Parallel Jobs

Current Configuration and Parallel Environments

For jobs that require two or more CPU cores, the appropriate SGE parallel environment should be selected from the table below.

Please also consult the software page specific for the code / application you are running for advice on the most suitable PE.

A parallel job script takes the form:

#!/bin/bash --login
#$ -cwd                       # Job will run in the current directory (where you ran qsub)
#$ -pe pename numcores        # Choose a PE name from the tables below and a number of cores

# Load any required modulefiles
module load apps/some/example/1.2.3

# Now the commands to be run in job. You MUST tell your app how many cores to use! There are usually
# three way to do this. Note: $NSLOTS is automatically set to the number of cores given above.

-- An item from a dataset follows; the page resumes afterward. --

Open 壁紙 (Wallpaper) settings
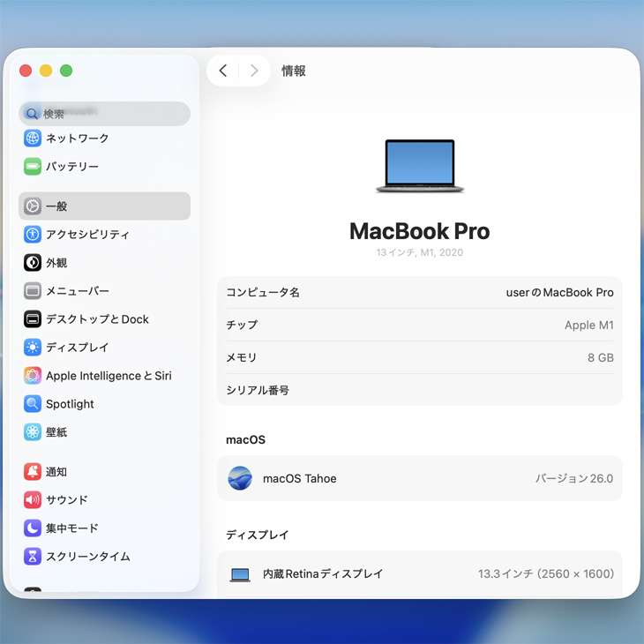 click(56, 432)
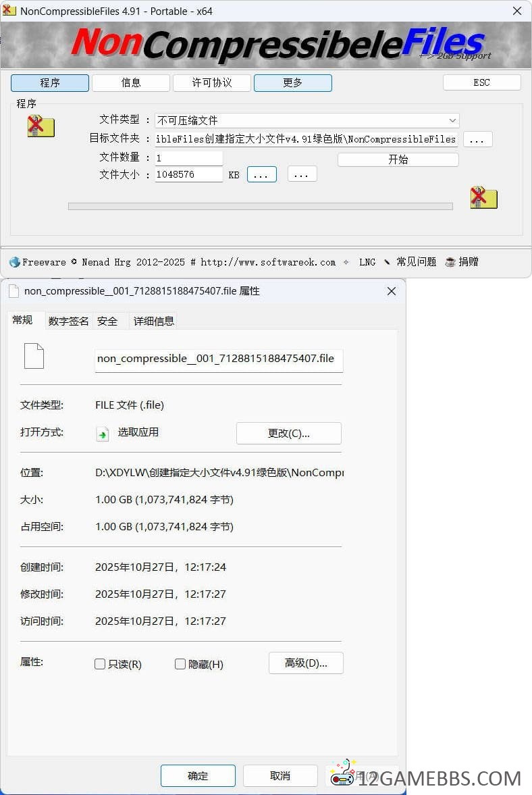Click the small file icon in the properties title bar
This screenshot has width=532, height=795.
pos(14,291)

  • OpenMP applications (multicore but all in a single compute node):
    export OMP_NUM_THREADS=$NSLOTS
    the_openmp_app
    
  • MPI applications (small jobs on a single node or larger jobs across multiple compute nodes)
    mpirun -n $NSLOTS the_mpi_app 
    
  • Other multicore apps that use their own command-line flags (you must check the app’s documentation for how to do this correctly). For example:
    the_bioinfo_app --numthreads $NSLOTS         # This is an example - check your app's docs!
    

The available parallel environments are now described. Use the name of a parallel environment in your jobscript.

AMD Parallel Environments

New from September 2024. We are installing new AMD compute nodes in the CSF, and these will eventually be the majority of nodes.

Single Node Multi-core(SMP) and MPI Jobs

PE name: amd.pe (NOTE: it is NOT smp.pe – that is for Intel CPUs – see later)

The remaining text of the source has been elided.